Can you copy, character for character, everything from the start of the entries down to and including the line that contains "click(1081, 20)"?
-=-=-
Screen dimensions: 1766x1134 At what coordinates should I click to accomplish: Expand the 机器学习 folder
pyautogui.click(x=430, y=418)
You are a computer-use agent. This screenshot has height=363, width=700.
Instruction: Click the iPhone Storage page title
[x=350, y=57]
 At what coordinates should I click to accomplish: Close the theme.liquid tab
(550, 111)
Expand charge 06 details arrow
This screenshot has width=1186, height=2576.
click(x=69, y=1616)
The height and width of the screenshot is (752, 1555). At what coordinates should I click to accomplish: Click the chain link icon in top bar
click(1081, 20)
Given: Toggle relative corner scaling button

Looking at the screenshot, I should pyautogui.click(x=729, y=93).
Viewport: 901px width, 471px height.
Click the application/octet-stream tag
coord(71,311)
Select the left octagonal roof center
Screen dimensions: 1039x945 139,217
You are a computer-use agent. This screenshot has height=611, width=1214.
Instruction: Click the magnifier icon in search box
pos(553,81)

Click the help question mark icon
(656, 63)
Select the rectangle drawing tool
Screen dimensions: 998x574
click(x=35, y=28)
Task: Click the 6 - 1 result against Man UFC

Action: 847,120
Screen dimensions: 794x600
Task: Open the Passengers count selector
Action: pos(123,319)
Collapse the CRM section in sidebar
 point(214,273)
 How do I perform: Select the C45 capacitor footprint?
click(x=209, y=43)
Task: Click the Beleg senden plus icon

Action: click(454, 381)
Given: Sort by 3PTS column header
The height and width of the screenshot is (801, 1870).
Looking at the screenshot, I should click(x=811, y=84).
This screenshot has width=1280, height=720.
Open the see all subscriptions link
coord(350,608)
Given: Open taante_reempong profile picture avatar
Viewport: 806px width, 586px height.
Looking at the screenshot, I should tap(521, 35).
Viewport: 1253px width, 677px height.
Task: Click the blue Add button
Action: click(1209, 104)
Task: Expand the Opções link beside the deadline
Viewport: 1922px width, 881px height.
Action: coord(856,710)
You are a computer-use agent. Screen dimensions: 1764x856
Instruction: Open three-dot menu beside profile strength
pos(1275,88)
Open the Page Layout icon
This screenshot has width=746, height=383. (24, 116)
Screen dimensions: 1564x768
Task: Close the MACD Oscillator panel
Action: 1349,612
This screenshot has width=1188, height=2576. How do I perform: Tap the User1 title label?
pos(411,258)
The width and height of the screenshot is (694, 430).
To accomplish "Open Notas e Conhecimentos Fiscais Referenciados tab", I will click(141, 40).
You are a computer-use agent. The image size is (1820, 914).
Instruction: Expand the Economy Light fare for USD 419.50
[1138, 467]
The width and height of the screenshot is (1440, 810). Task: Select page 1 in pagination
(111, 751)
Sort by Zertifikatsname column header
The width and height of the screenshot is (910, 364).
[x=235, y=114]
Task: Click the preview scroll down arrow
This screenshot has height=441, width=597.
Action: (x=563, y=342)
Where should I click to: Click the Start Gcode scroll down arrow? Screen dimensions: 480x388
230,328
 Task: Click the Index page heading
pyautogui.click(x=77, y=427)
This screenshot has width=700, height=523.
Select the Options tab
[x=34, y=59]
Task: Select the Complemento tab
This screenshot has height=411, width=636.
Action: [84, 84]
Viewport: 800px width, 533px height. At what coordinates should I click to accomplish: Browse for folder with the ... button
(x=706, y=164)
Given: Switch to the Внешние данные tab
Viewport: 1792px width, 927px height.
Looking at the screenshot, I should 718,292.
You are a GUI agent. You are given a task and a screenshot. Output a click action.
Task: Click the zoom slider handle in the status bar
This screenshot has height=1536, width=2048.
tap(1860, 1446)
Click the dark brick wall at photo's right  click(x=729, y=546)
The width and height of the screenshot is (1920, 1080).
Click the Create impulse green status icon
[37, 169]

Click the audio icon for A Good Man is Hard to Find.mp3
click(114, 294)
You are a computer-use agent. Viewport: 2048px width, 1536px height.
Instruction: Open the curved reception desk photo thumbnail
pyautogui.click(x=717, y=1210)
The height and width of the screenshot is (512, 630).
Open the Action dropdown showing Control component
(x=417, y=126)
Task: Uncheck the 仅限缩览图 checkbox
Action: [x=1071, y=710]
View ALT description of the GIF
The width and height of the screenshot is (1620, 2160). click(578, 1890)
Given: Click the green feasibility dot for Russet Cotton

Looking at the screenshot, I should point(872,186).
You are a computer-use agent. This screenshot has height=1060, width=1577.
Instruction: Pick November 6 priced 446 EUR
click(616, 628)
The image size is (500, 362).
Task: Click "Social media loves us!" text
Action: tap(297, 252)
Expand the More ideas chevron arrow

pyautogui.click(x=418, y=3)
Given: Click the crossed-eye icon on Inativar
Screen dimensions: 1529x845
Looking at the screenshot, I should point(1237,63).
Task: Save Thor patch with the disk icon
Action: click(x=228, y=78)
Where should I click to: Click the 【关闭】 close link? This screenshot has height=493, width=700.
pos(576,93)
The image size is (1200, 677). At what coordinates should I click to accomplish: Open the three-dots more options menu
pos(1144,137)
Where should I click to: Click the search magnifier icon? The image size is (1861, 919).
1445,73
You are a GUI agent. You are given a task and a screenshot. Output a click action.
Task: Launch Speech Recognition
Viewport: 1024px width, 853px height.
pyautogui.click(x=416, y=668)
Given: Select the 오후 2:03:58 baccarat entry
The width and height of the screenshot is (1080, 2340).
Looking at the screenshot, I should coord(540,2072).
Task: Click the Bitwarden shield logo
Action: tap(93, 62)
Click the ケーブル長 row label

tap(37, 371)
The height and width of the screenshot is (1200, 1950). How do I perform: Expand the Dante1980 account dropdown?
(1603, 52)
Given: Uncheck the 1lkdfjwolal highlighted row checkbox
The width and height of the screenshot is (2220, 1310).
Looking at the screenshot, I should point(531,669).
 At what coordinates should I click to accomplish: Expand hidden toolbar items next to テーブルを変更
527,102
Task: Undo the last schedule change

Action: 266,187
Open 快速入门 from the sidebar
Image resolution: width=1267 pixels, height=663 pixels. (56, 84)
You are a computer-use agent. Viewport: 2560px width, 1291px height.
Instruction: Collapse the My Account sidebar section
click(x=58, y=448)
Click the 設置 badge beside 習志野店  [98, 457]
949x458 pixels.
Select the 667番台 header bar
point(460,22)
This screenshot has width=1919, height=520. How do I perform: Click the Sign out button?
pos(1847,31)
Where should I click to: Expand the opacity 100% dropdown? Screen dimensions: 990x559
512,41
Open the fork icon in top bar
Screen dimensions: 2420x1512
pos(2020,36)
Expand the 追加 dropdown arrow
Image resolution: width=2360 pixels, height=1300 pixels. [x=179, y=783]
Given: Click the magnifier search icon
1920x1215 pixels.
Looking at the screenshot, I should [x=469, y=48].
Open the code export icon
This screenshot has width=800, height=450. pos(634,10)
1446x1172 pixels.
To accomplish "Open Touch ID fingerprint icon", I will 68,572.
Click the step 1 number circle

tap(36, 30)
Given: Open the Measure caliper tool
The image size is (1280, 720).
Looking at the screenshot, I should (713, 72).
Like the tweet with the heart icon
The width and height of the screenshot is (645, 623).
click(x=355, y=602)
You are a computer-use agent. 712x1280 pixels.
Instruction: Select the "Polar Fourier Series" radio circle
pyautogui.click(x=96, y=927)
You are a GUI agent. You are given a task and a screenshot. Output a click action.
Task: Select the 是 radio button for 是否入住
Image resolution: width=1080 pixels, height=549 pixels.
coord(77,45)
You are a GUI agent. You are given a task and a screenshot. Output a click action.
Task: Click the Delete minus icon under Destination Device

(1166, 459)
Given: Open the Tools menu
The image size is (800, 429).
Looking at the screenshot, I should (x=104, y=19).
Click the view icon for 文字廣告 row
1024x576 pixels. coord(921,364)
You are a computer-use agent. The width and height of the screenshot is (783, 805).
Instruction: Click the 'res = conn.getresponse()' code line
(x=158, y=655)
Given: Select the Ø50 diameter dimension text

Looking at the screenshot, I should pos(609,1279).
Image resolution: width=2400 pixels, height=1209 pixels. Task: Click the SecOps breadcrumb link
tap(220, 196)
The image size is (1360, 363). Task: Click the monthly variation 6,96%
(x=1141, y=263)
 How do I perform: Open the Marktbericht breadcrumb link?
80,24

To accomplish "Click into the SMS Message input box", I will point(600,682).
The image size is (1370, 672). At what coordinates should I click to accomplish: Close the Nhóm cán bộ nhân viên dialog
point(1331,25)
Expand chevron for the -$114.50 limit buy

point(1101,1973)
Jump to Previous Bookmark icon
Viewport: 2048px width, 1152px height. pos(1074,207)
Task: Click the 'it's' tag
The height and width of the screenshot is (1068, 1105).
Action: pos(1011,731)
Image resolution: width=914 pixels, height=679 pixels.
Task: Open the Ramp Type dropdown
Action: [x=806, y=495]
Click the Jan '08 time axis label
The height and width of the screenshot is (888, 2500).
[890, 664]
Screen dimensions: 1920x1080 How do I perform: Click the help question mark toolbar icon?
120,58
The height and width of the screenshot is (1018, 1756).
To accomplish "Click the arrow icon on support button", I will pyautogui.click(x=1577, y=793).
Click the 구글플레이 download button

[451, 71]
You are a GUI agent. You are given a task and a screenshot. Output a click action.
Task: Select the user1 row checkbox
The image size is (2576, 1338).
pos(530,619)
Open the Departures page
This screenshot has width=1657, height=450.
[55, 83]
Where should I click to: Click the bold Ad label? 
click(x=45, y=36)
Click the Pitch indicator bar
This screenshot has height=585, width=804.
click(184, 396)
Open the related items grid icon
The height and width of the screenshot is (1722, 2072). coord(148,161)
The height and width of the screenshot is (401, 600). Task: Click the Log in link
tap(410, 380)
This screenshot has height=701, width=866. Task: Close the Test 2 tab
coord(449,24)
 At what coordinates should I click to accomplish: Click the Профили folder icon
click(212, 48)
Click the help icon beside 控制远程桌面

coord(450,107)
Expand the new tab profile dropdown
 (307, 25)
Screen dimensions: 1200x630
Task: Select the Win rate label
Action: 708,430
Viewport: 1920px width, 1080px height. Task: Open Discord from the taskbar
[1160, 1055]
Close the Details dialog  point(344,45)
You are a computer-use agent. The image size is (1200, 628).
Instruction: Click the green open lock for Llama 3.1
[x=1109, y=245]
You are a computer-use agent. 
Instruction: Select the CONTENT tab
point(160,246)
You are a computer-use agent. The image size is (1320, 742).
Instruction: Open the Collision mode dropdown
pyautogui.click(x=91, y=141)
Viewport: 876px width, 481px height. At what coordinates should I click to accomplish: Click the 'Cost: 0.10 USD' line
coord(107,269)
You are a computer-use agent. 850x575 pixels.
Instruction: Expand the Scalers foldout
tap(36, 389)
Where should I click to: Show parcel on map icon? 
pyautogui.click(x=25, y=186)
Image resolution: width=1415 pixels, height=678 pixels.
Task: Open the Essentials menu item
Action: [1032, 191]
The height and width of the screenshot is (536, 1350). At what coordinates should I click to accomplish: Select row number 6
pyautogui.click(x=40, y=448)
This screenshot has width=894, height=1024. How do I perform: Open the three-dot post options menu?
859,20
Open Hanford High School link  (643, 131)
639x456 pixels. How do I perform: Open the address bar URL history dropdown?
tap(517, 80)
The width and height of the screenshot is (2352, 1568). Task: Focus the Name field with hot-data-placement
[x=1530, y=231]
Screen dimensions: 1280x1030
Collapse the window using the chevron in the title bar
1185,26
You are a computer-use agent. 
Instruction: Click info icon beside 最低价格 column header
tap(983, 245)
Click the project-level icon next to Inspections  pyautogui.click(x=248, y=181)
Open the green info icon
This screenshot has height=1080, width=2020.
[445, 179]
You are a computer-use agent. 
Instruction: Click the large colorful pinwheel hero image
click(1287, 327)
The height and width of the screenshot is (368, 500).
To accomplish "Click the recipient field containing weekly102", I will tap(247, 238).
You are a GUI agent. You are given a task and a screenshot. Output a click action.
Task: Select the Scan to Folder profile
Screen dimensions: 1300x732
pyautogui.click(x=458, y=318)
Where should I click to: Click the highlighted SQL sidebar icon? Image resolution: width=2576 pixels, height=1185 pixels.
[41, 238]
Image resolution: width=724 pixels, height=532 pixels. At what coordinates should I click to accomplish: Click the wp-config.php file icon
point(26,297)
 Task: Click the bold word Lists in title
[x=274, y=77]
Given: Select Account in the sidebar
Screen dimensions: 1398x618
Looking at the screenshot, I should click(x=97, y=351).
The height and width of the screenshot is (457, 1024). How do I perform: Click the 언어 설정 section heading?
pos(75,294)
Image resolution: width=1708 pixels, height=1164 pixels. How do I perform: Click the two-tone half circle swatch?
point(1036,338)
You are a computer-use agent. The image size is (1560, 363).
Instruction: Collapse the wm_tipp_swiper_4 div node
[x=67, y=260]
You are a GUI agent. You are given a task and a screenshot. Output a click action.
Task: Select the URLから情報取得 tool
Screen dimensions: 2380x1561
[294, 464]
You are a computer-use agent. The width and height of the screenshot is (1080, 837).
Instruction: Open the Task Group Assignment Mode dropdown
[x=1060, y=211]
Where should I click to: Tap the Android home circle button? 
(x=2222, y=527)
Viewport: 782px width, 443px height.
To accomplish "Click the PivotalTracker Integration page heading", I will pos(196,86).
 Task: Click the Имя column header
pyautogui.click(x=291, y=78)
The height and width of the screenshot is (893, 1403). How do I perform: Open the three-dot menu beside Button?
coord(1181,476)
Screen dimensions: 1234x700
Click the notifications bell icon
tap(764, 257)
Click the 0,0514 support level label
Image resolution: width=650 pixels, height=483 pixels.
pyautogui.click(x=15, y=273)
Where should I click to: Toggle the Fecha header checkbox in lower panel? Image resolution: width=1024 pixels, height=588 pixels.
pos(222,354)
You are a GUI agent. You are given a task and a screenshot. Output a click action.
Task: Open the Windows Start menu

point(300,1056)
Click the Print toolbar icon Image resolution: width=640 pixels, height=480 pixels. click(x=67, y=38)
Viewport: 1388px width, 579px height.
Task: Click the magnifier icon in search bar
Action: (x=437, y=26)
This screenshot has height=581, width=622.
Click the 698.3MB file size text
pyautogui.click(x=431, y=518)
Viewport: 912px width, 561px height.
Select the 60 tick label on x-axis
-=-=-
ANSWER TO THE TASK –
Screen dimensions: 1766x1134 At what coordinates should I click to accomplish: Expand the 机器学习 folder
pyautogui.click(x=430, y=418)
You are a computer-use agent. This screenshot has height=363, width=700.
Instruction: Click the iPhone Storage page title
[x=350, y=57]
 At what coordinates should I click to accomplish: Close the theme.liquid tab
(550, 111)
Expand charge 06 details arrow
This screenshot has width=1186, height=2576.
click(x=69, y=1616)
The height and width of the screenshot is (752, 1555). At what coordinates should I click to accomplish: Click the chain link icon in top bar
click(1081, 20)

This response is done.